Task statement: Word for word, copy the line that contains "Task: Collapse the 游戏 (5) group" and each line after it in the data below. Pictures stay out of the copy.

Exercise input:
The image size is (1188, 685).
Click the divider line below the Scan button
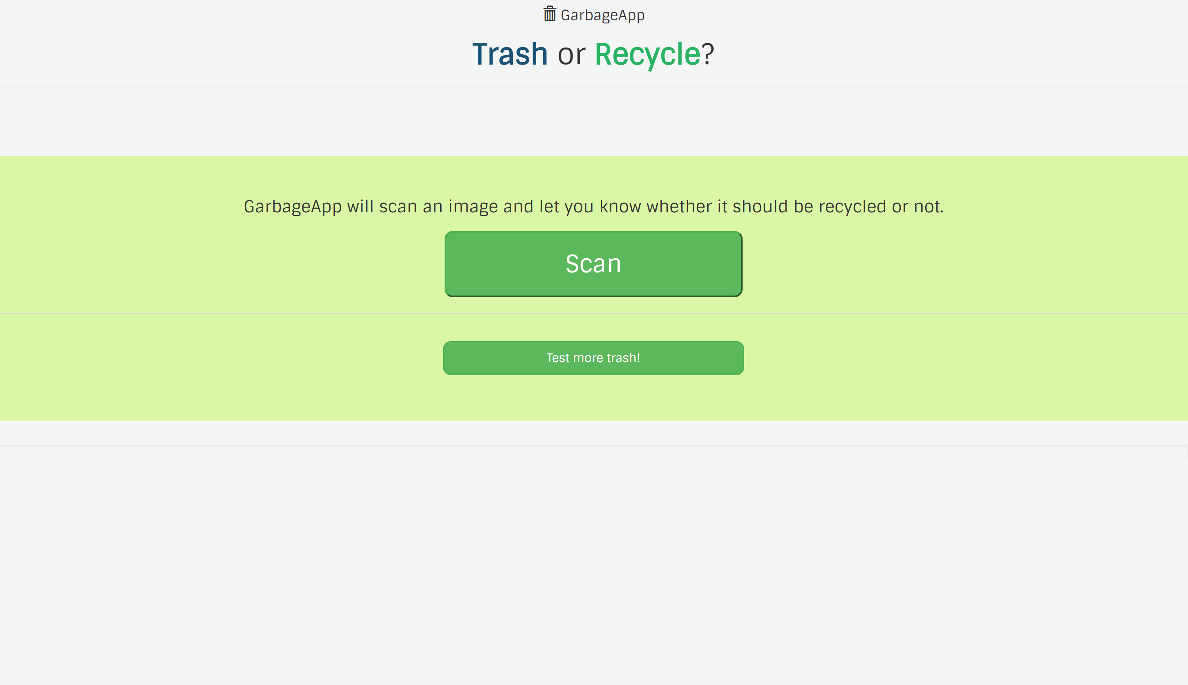[x=594, y=313]
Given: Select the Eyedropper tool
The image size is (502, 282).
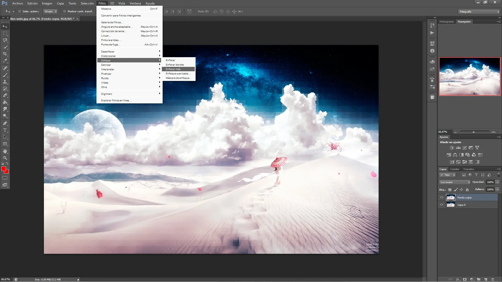Looking at the screenshot, I should tap(5, 61).
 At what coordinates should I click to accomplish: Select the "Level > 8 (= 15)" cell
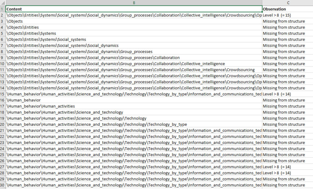287,15
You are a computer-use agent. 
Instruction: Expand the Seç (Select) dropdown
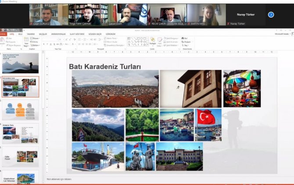click(x=187, y=45)
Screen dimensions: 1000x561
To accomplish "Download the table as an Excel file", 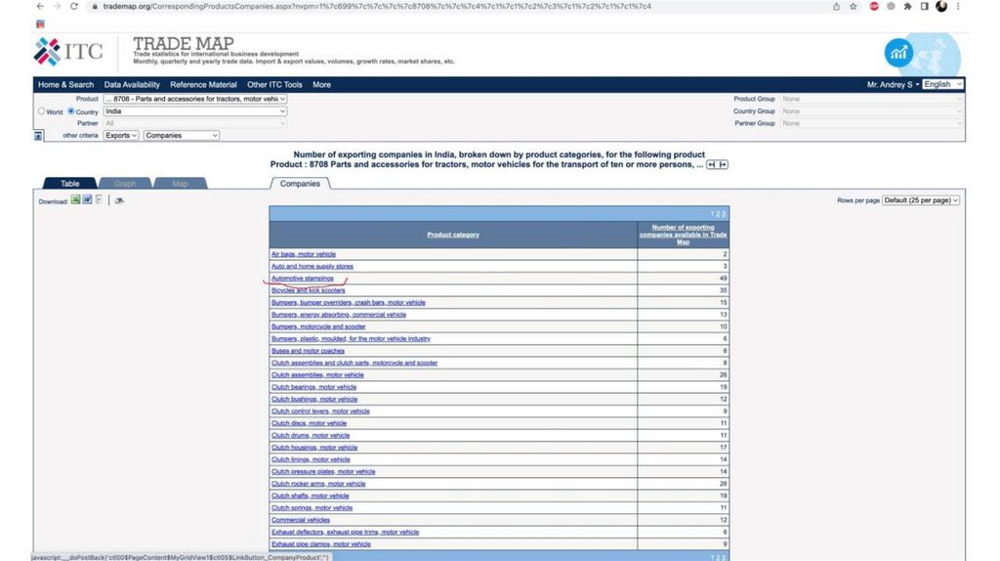I will (76, 200).
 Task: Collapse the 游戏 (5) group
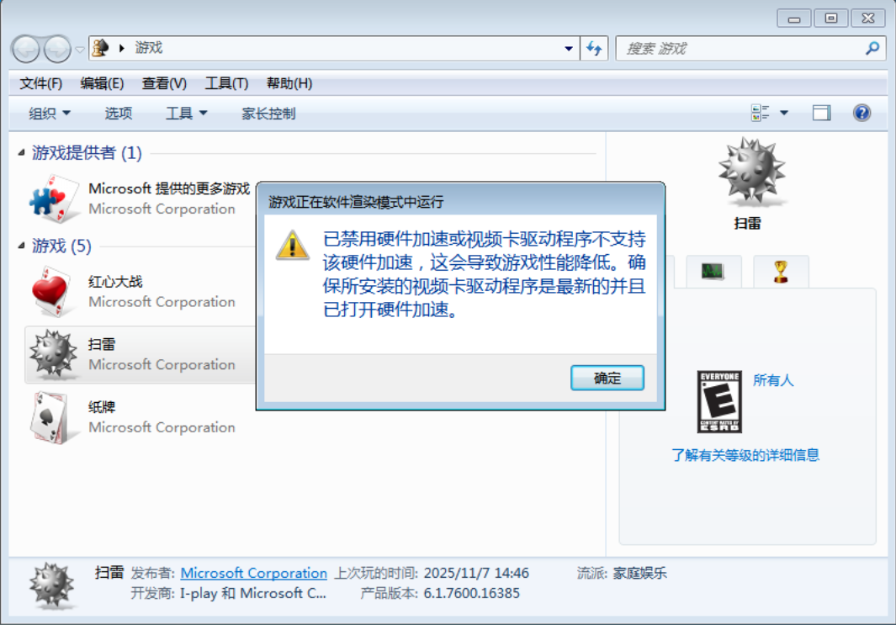coord(21,246)
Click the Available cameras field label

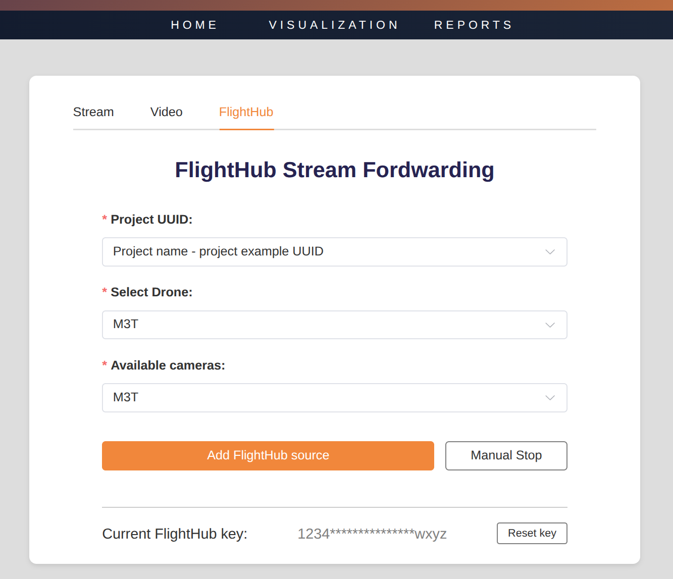(168, 365)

Response to the exercise:
 Task: Collapse the 游戏 (5) group
coord(21,246)
Click the Available cameras field label

(168, 365)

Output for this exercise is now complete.